**ACTION ITEM**
Your task is to write out all of the records once more, exactly.

*** Opening of MATERIAL PROVIDED ***

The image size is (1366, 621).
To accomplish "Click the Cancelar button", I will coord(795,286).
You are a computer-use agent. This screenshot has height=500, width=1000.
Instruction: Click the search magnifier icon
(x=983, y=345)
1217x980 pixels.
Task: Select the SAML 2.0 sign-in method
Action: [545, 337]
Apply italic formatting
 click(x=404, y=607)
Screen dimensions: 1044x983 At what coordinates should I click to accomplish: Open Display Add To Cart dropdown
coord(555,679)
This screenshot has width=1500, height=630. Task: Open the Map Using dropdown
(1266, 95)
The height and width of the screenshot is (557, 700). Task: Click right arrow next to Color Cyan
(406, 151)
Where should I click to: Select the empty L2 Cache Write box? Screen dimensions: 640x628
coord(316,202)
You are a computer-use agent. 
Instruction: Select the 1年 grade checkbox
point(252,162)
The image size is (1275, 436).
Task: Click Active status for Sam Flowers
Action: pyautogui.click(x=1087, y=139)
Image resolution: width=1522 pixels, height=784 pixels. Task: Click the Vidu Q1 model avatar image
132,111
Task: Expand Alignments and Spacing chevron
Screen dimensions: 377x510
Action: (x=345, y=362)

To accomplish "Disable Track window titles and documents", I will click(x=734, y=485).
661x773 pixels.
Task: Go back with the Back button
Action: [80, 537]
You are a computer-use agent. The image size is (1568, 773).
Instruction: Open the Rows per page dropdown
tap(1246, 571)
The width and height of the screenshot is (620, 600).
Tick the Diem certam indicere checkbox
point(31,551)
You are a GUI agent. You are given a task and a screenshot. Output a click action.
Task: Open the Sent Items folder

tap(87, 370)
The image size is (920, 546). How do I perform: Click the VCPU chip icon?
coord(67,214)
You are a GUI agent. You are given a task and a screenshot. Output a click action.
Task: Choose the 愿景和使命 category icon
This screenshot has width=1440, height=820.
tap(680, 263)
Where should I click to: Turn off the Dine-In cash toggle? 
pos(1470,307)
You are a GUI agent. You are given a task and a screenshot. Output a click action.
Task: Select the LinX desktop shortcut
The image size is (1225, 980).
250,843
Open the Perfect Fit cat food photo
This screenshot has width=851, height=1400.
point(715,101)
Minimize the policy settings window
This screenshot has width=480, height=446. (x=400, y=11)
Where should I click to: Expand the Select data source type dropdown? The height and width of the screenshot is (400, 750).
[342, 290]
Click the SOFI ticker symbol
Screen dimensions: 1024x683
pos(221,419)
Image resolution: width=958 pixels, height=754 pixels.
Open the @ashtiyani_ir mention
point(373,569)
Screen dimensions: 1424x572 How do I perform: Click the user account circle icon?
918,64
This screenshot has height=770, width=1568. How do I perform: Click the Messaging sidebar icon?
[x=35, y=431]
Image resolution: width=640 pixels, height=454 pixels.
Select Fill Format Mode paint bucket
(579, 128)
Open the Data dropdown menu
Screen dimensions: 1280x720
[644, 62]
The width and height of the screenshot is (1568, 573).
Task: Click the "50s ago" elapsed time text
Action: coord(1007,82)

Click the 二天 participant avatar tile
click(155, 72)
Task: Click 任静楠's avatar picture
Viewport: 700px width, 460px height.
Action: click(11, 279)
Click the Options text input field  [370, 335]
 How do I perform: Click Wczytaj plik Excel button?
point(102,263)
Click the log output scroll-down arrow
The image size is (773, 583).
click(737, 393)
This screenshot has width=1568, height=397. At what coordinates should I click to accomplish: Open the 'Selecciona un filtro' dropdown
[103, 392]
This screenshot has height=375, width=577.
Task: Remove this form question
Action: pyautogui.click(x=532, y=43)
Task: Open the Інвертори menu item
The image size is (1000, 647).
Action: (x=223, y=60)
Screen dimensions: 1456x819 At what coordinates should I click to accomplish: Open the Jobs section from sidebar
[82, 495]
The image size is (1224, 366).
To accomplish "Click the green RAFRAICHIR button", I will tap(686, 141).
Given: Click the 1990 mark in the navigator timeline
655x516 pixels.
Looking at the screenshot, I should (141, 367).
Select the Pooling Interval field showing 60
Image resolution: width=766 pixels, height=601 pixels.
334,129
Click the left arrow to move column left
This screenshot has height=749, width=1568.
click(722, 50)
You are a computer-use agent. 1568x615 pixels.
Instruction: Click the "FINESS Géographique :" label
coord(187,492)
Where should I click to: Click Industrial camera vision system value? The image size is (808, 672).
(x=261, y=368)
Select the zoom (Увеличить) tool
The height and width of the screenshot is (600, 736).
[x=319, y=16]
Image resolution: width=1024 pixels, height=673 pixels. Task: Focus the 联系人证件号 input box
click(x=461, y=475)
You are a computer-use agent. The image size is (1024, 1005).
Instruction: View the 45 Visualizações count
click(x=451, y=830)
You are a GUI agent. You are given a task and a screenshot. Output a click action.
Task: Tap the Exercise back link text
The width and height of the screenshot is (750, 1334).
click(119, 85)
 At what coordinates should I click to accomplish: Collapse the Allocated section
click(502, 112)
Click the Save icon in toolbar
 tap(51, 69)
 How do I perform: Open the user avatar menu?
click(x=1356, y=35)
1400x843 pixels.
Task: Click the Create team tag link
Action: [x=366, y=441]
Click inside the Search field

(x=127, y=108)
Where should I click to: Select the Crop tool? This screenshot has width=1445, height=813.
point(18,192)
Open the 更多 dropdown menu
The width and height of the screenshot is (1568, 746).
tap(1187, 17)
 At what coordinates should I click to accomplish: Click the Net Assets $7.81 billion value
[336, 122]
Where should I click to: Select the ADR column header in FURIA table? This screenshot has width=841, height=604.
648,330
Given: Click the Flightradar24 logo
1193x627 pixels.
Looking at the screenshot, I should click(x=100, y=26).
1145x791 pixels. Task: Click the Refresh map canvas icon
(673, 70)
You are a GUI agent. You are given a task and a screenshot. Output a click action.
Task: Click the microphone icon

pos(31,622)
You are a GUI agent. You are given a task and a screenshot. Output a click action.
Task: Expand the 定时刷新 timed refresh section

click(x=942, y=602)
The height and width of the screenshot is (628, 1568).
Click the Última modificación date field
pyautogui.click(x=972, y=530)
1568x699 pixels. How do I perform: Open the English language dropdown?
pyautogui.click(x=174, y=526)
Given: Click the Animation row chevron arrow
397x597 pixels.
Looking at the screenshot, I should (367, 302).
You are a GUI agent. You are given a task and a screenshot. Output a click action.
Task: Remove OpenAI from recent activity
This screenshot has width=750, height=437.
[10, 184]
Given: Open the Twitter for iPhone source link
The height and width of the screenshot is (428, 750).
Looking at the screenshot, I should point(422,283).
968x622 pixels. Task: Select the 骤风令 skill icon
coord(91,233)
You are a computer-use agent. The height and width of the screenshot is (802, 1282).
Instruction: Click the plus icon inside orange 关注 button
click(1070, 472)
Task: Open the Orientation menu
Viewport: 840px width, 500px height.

*** Close of MATERIAL PROVIDED ***

**OUTPUT FOR THIS TASK**
The image size is (1366, 621).
To accomplish "Click the Cancelar button", I will coord(795,286).
You are a computer-use agent. This screenshot has height=500, width=1000.
Instruction: Click the search magnifier icon
(x=983, y=345)
1217x980 pixels.
Task: Select the SAML 2.0 sign-in method
Action: [545, 337]
Apply italic formatting
 click(x=404, y=607)
Screen dimensions: 1044x983 At what coordinates should I click to accomplish: Open Display Add To Cart dropdown
coord(555,679)
This screenshot has width=1500, height=630. Task: Open the Map Using dropdown
(1266, 95)
The height and width of the screenshot is (557, 700). Task: Click right arrow next to Color Cyan
(406, 151)
Where should I click to: Select the empty L2 Cache Write box? Screen dimensions: 640x628
coord(316,202)
You are a computer-use agent. 
Instruction: Select the 1年 grade checkbox
point(252,162)
The image size is (1275, 436).
Task: Click Active status for Sam Flowers
Action: pyautogui.click(x=1087, y=139)
Image resolution: width=1522 pixels, height=784 pixels. Task: Click the Vidu Q1 model avatar image
132,111
Task: Expand Alignments and Spacing chevron
Screen dimensions: 377x510
Action: (x=345, y=362)

To accomplish "Disable Track window titles and documents", I will click(x=734, y=485).
661x773 pixels.
Task: Go back with the Back button
Action: [80, 537]
You are a computer-use agent. The image size is (1568, 773).
Instruction: Open the Rows per page dropdown
tap(1246, 571)
The width and height of the screenshot is (620, 600).
Tick the Diem certam indicere checkbox
point(31,551)
You are a GUI agent. You are given a task and a screenshot. Output a click action.
Task: Open the Sent Items folder

tap(87, 370)
The image size is (920, 546). How do I perform: Click the VCPU chip icon?
coord(67,214)
You are a GUI agent. You are given a task and a screenshot. Output a click action.
Task: Choose the 愿景和使命 category icon
This screenshot has width=1440, height=820.
tap(680, 263)
Where should I click to: Turn off the Dine-In cash toggle? 
pos(1470,307)
You are a GUI agent. You are given a task and a screenshot. Output a click action.
Task: Select the LinX desktop shortcut
The image size is (1225, 980).
250,843
Open the Perfect Fit cat food photo
This screenshot has width=851, height=1400.
point(715,101)
Minimize the policy settings window
This screenshot has width=480, height=446. (x=400, y=11)
Where should I click to: Expand the Select data source type dropdown? The height and width of the screenshot is (400, 750).
[342, 290]
Click the SOFI ticker symbol
Screen dimensions: 1024x683
pos(221,419)
Image resolution: width=958 pixels, height=754 pixels.
Open the @ashtiyani_ir mention
point(373,569)
Screen dimensions: 1424x572 How do I perform: Click the user account circle icon?
918,64
This screenshot has height=770, width=1568. How do I perform: Click the Messaging sidebar icon?
[x=35, y=431]
Image resolution: width=640 pixels, height=454 pixels.
Select Fill Format Mode paint bucket
(579, 128)
Open the Data dropdown menu
Screen dimensions: 1280x720
[644, 62]
The width and height of the screenshot is (1568, 573).
Task: Click the "50s ago" elapsed time text
Action: coord(1007,82)

Click the 二天 participant avatar tile
click(155, 72)
Task: Click 任静楠's avatar picture
Viewport: 700px width, 460px height.
Action: click(11, 279)
Click the Options text input field  [370, 335]
 How do I perform: Click Wczytaj plik Excel button?
point(102,263)
Click the log output scroll-down arrow
The image size is (773, 583).
click(737, 393)
This screenshot has width=1568, height=397. At what coordinates should I click to accomplish: Open the 'Selecciona un filtro' dropdown
[103, 392]
This screenshot has height=375, width=577.
Task: Remove this form question
Action: pyautogui.click(x=532, y=43)
Task: Open the Інвертори menu item
The image size is (1000, 647).
Action: (x=223, y=60)
Screen dimensions: 1456x819 At what coordinates should I click to accomplish: Open the Jobs section from sidebar
[82, 495]
The image size is (1224, 366).
To accomplish "Click the green RAFRAICHIR button", I will tap(686, 141).
Given: Click the 1990 mark in the navigator timeline
655x516 pixels.
Looking at the screenshot, I should (141, 367).
Select the Pooling Interval field showing 60
Image resolution: width=766 pixels, height=601 pixels.
334,129
Click the left arrow to move column left
This screenshot has height=749, width=1568.
click(722, 50)
You are a computer-use agent. 1568x615 pixels.
Instruction: Click the "FINESS Géographique :" label
coord(187,492)
Where should I click to: Click Industrial camera vision system value? The image size is (808, 672).
(x=261, y=368)
Select the zoom (Увеличить) tool
The height and width of the screenshot is (600, 736).
[x=319, y=16]
Image resolution: width=1024 pixels, height=673 pixels. Task: Focus the 联系人证件号 input box
click(x=461, y=475)
You are a computer-use agent. The image size is (1024, 1005).
Instruction: View the 45 Visualizações count
click(x=451, y=830)
You are a GUI agent. You are given a task and a screenshot. Output a click action.
Task: Tap the Exercise back link text
The width and height of the screenshot is (750, 1334).
click(119, 85)
 At what coordinates should I click to accomplish: Collapse the Allocated section
click(502, 112)
Click the Save icon in toolbar
 tap(51, 69)
 How do I perform: Open the user avatar menu?
click(x=1356, y=35)
1400x843 pixels.
Task: Click the Create team tag link
Action: [x=366, y=441]
Click inside the Search field

(x=127, y=108)
Where should I click to: Select the Crop tool? This screenshot has width=1445, height=813.
point(18,192)
Open the 更多 dropdown menu
The width and height of the screenshot is (1568, 746).
tap(1187, 17)
 At what coordinates should I click to accomplish: Click the Net Assets $7.81 billion value
[336, 122]
Where should I click to: Select the ADR column header in FURIA table? This screenshot has width=841, height=604.
648,330
Given: Click the Flightradar24 logo
1193x627 pixels.
Looking at the screenshot, I should click(x=100, y=26).
1145x791 pixels. Task: Click the Refresh map canvas icon
(673, 70)
You are a GUI agent. You are given a task and a screenshot. Output a click action.
Task: Click the microphone icon

pos(31,622)
You are a GUI agent. You are given a task and a screenshot. Output a click action.
Task: Expand the 定时刷新 timed refresh section

click(x=942, y=602)
The height and width of the screenshot is (628, 1568).
Click the Última modificación date field
pyautogui.click(x=972, y=530)
1568x699 pixels. How do I perform: Open the English language dropdown?
pyautogui.click(x=174, y=526)
Given: Click the Animation row chevron arrow
397x597 pixels.
Looking at the screenshot, I should (367, 302).
You are a GUI agent. You are given a task and a screenshot. Output a click action.
Task: Remove OpenAI from recent activity
This screenshot has width=750, height=437.
[10, 184]
Given: Open the Twitter for iPhone source link
The height and width of the screenshot is (428, 750).
Looking at the screenshot, I should point(422,283).
968x622 pixels. Task: Select the 骤风令 skill icon
coord(91,233)
You are a computer-use agent. The height and width of the screenshot is (802, 1282).
Instruction: Click the plus icon inside orange 关注 button
click(1070, 472)
Task: Open the Orientation menu
Viewport: 840px width, 500px height.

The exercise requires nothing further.